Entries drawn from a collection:
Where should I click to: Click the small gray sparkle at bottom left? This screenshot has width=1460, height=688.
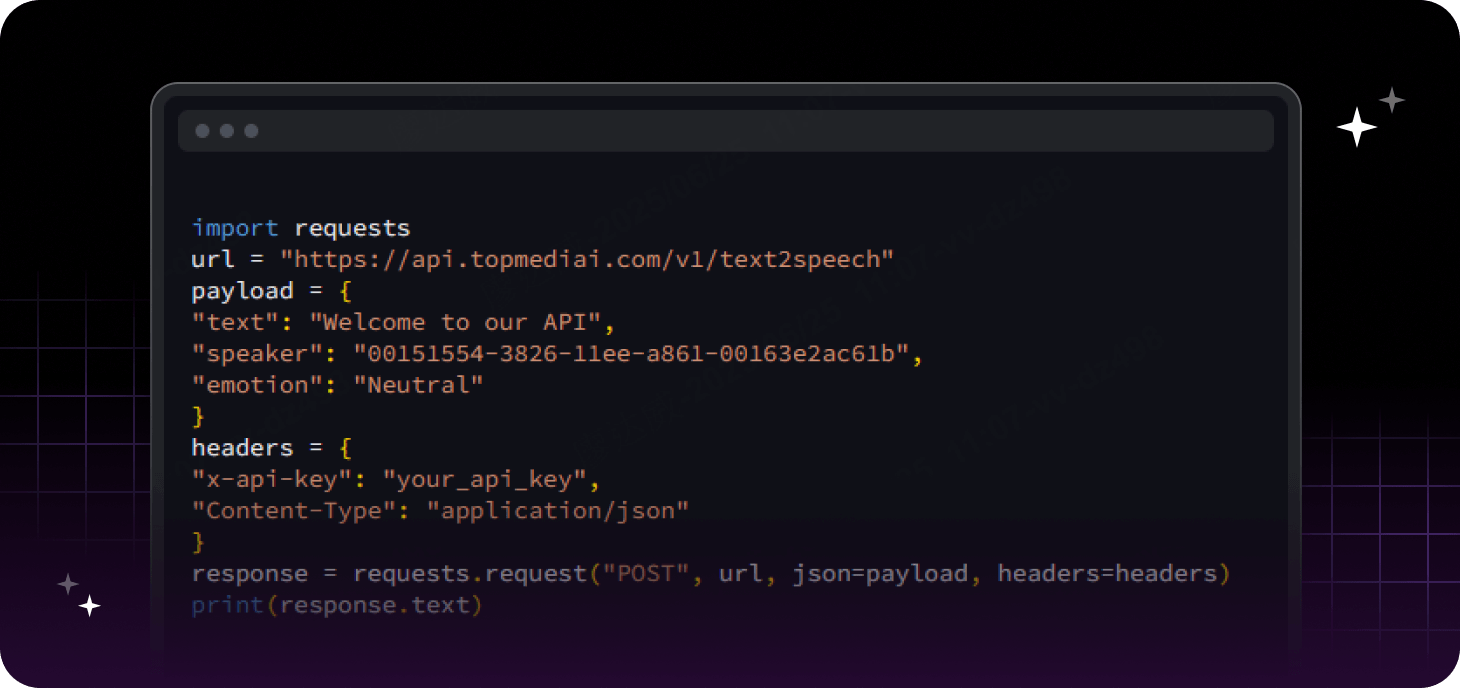click(67, 584)
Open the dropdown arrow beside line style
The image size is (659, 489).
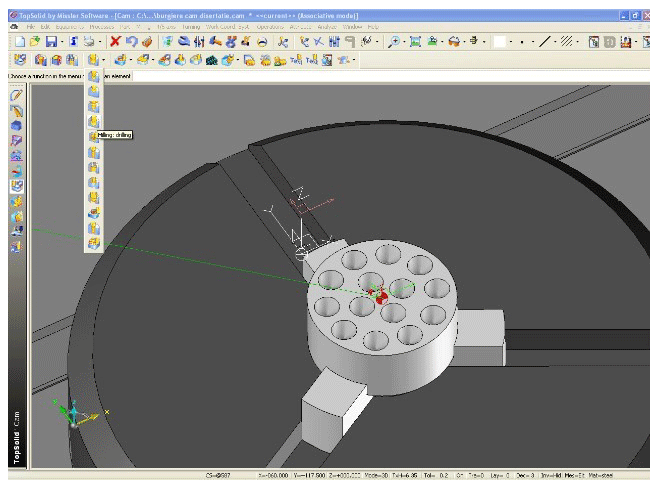tap(555, 42)
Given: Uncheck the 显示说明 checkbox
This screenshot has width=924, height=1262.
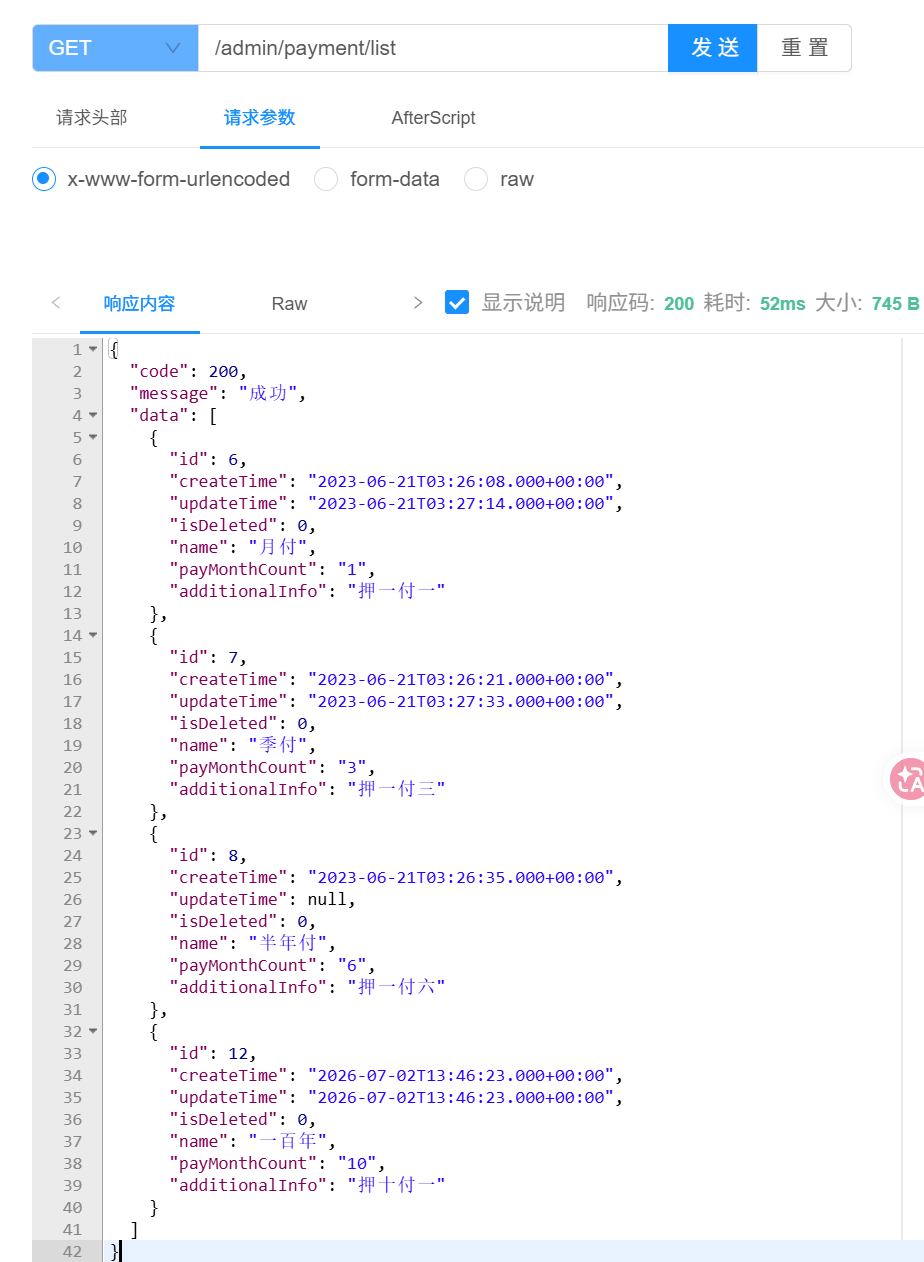Looking at the screenshot, I should point(457,303).
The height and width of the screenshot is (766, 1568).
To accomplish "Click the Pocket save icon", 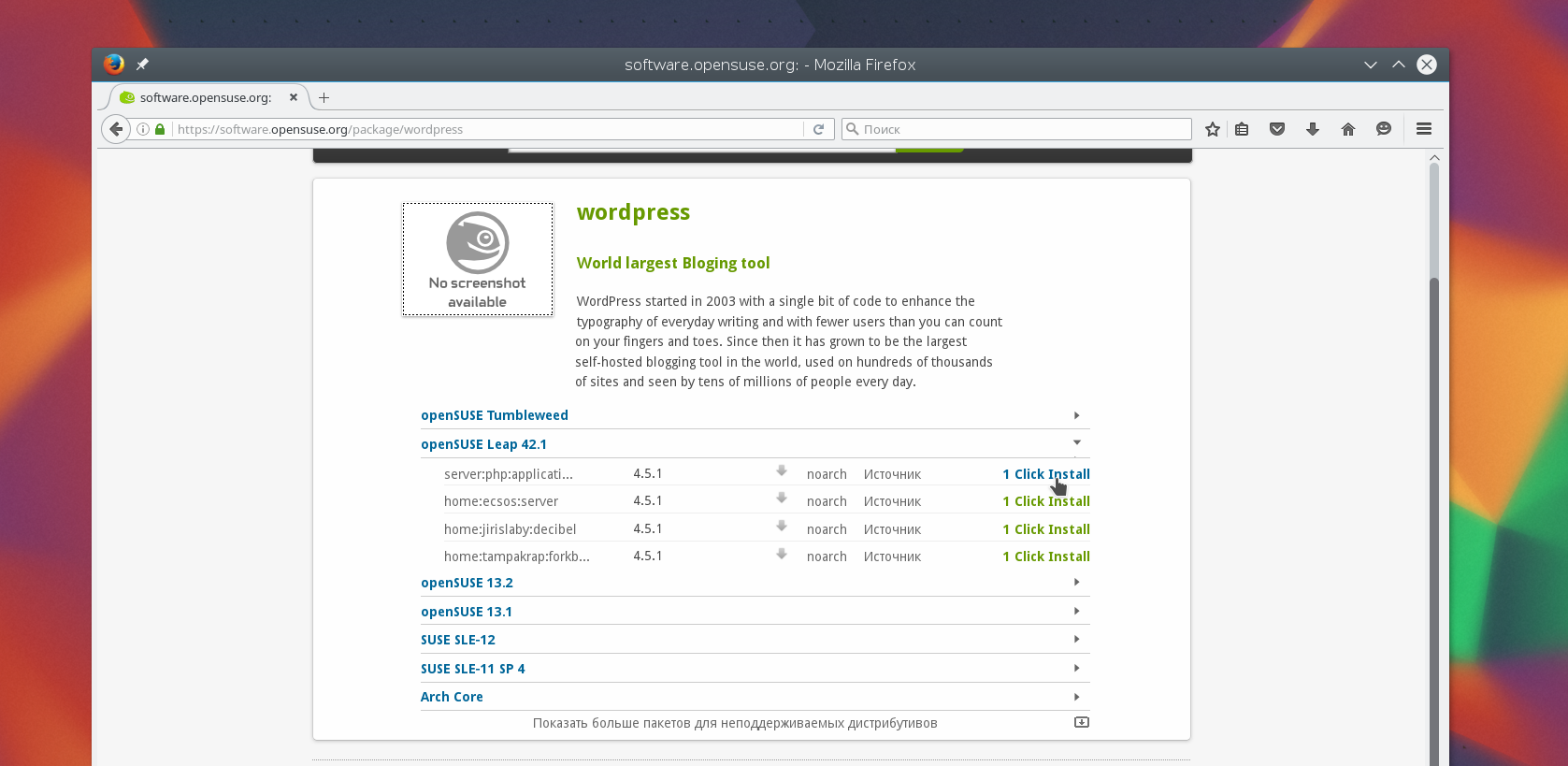I will click(1277, 129).
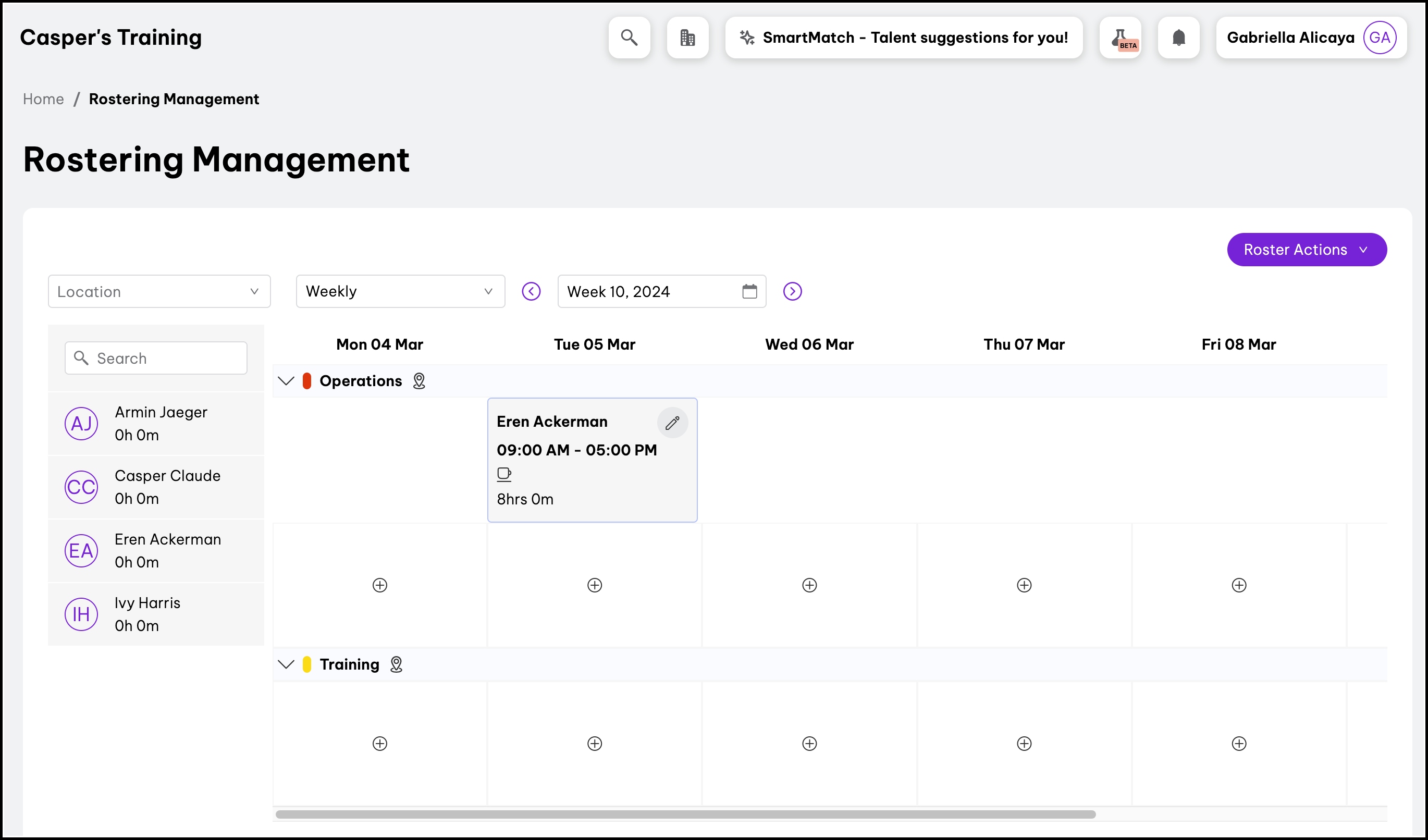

■ **AIM OF THE TASK**
Report how many lines of the material above contain the string "width", with case counting. Give only the number.

■ **COMPLETE RESPONSE**
3